Potter sees a parallel between the branding of current activists as "terrorists", and the use of the media in sensationalizing these cases, and the persecution of leftists in the Red Scare, during the McCarthy era. According to him, the Green Scare is a new phenomenon associated with environmentalist groups that may or may not engage in illegal activities, but are disproportionately attacked by the government for extra-legal reasons. He thinks that these government tactics are a threat to civil liberties which can progressively affect more groups and individuals.

He believes that labeling individuals as "terrorists" is being used as a fear tactic to discredit and suppress peaceful activists. He points out the obvious differences between what is generally accepted as terrorism and the tactics of certain activists. He believes the real motivation for this "terrorist" characterization is the defense of corporate profit and control over social activism. Potter believes that the targeting of animal rights and earth liberation movements, considered the number one domestic terrorist threat by the FBI, has nothing to do with security. He warns of repression extended to other groups protected by the First Amendment, in the future. He makes clear that he does not excuse acts considered criminal or say that they should not be prosecuted by law.
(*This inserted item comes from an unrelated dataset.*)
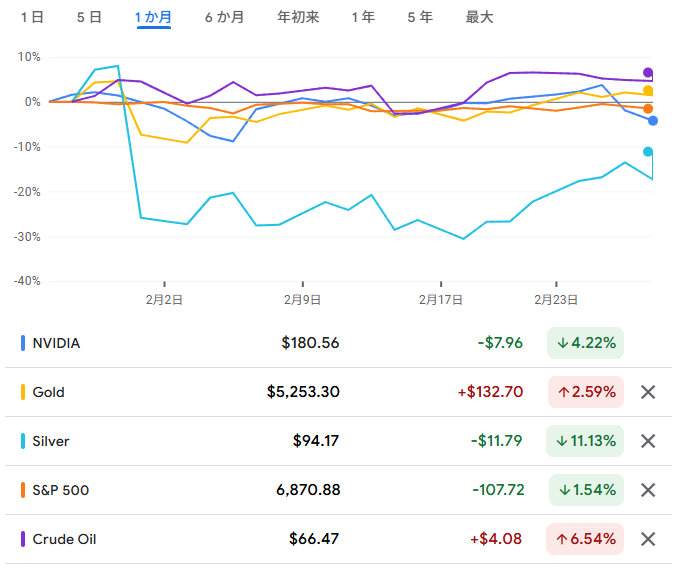
Task: Open the Gold listing row
Action: click(48, 392)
In 2006, Potter spoke to Congress about the Animal Enterprise Terrorism Act. He explained why he does not believe that pushing for a broader basis of prosecution among activists will deter the more radical fringe. He says they are motivated by ideology and not fear. Also, he called attention to the erosion of civil liberties for peaceful activists, while stressing the harm done in the name of state control and not security.

==Works==
- Green is the New Red (City Lights, 2011) ISBN 978-0-87286-538-9
- Little Red Barns: Hiding the Truth, from Farm to Fable (City Lights, 2025) ISBN 9780872869141

==Criticism==
Potter has become the target of a group accusing him of defrauding the public through a 2014 Kickstarter campaign. The campaign raised USD 75,064 to fund a project to buy a drone to capture aerial footage of factory farms for investigative reporting on "ag-gag" laws. Potter has made numerous public statements to address the delays in the project, namely an expansion of the project that include a paperback book to be released by a publisher in 2018. In March 2018 the TED organization and their legal team reviewed financial documents for the project and dismissed the fraud claims, stating publicly: “We have looked into the allegations and are satisfied that the accusations against him are unfounded. More specifically we’ve reviewed detailed records of how he has spent the money raised for this project. We are certain he has made appropriate use of the funding as he continues to carry out a challenging project, and that the finished project will meet the high standard of work for which he is known. We completely stand by Will, and he will continue to be a TED Senior Fellow."

==Other==
Potter appears in the 2014 documentary film Cowspiracy. He also delivers a spoken-word track about eco-terrorism called "We Will Never Forget" on punk band Rise Against's Record Store Day exclusive The Eco-Terrorist in Me. The record's eponymous track is said to be inspired by Potter's book Green Is the New Red.

==Awards==
His reporting on the Animal Enterprise Terrorism Act has been recognized by Project Censored “for outstanding investigative journalism,” as one of the top 25 “stories that didn’t make the news in 2007". He has also received the Mark of Excellence award for feature writing, presented by the Society of Professional Journalists, and recognition from Scripps Howard, Lantern Books and the Press Club of Dallas.